No voy a jugar a hacer tantos por ciento aproximativos, pero, además de las hilarantes situaciones, que son divertidísimas, claro, buena parte del humor de Wodehouse depende de esa prosa modernísima que juega con los ecos literarios, con las hipérboles, con las comparaciones casi inconcebibles y perfectas, y con el wit inglés y el nonsense inglés. Y ese espectáculo lo motejan de «prosa inaceptable». ¿Se entiende o no se entiende lo del ascensor de Evans?

No contentos con esto de la prosa, han puesto avisos al lector de que se encontrará con expresiones y planteamientos anticuados, como antes ponían dos rombos en las películas inmorales. Precisamente contra esto reacciona de nuevo Simon Evans. Explica que cuando se trincan las obras de Charles Dickens o las de Agatha Christie (o las de Evelyn Waugh o todo el tinglado woke de Netflix) y se llenan de contenido sexual explícito e ideológico subliminal que los autores no hubiesen tolerado, entonces nadie protesta. Es un significativo contraste.

¡Pero, además, qué se creen que es la literatura! Una de sus principales funciones es que nos sirva para escapar de la degradante esclavitud de ser hijos de esta época. Si las obras de P. G. Wodehouse nos permiten asomarnos a otro mundo con sus luces y sus sombras, pues mejor para los lectores y su juicio crítico. ¿O es precisamente eso lo que quieren mutilar: el juicio crítico, la sana perspectiva, las jugosas comparaciones?

WODEHOUSE: UNA INFLUENCIA VITAL

¿Qué leerle entonces como sana reacción? Hay quien prefiere los archifamosos relatos (tienen serie televisiva) del mayordomo Jeeves. O las historias ambientadas en el imponente castillo Blandings (también con serie). Mis preferidos son, por razones biográficas, la novela Guapo, rico y distinguido y los cuentos de Dieciocho hoyos; pero con ningún título te equivocas. De hecho, en vista de cómo se están poniendo las cosas, convendría hacerse una buena provisión de títulos suyos y guardarlos a buen recaudo de la neocensura wokepuritana.

En cualquiera de ellos podremos regresar al mundo de P. G. Wodehouse, que tiene, además, algunas peculiaridades que lo hacen a la par tan detestable para lo woke como deseable para lector de espíritu limpio e inteligencia despierta.
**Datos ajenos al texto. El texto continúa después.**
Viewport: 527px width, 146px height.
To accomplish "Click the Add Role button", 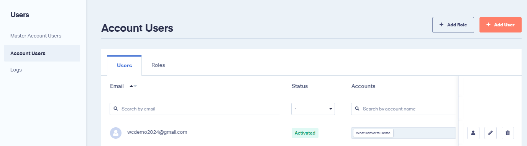I will pyautogui.click(x=453, y=25).
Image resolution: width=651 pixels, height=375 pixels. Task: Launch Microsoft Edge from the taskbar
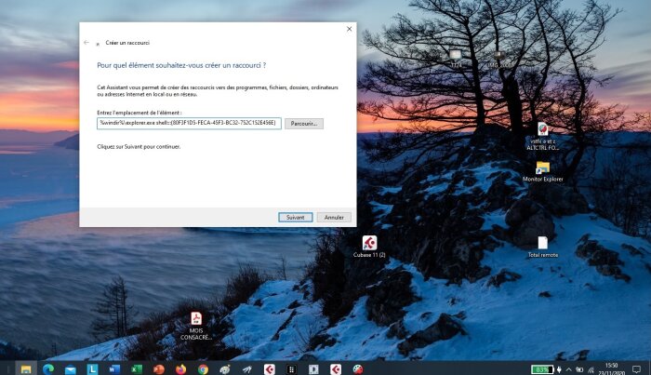tap(48, 369)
En su obra brilla la bondad intrínseca de los personajes. Ratcliffe, editor de su correspondencia, considera que era esa raíz moral la que daba como fruto su humor. El escritor la compartía: «La mención de las penalidades era, para él, lo peor en mala educación. En tiempos de crisis, la alegría era una virtud vital, incluso patriótica». El poeta Auden observó que las historias de P. G. Wodehouse parecen suceder en un mundo ajeno al pecado original. Yo no diría tanto, pero sí que leerle tiene un efecto redentor. El testimonio del actor Hugh Laurie estremece, pero muchos lectores de P. G. Wodehouse confiesan una influencia vital igual de importante y de inesperada (aunque seguramente no tan extrema como la de Laurie).
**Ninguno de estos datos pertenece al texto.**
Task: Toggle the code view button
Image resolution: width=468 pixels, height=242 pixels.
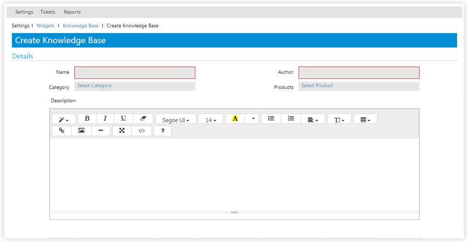Action: point(142,131)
Así las cosas, no extraña que los mejores escritores y críticos lo hayan tenido siempre en la más alta estima. Lo han puesto por las nubes, entre otros, Stephen Spender, Orson Welles, Hilaire Belloc, el nobel T. S. Eliot y Ewelyn Waugh, que lo conocía con el epíteto homérico de «el maestro».  El gran filósofo Rémi Brague ha dicho de Wodehouse que es «uno de los pensadores más profundos del siglo XX». ¿Lo dice en broma? Por supuesto, pero completamente en serio.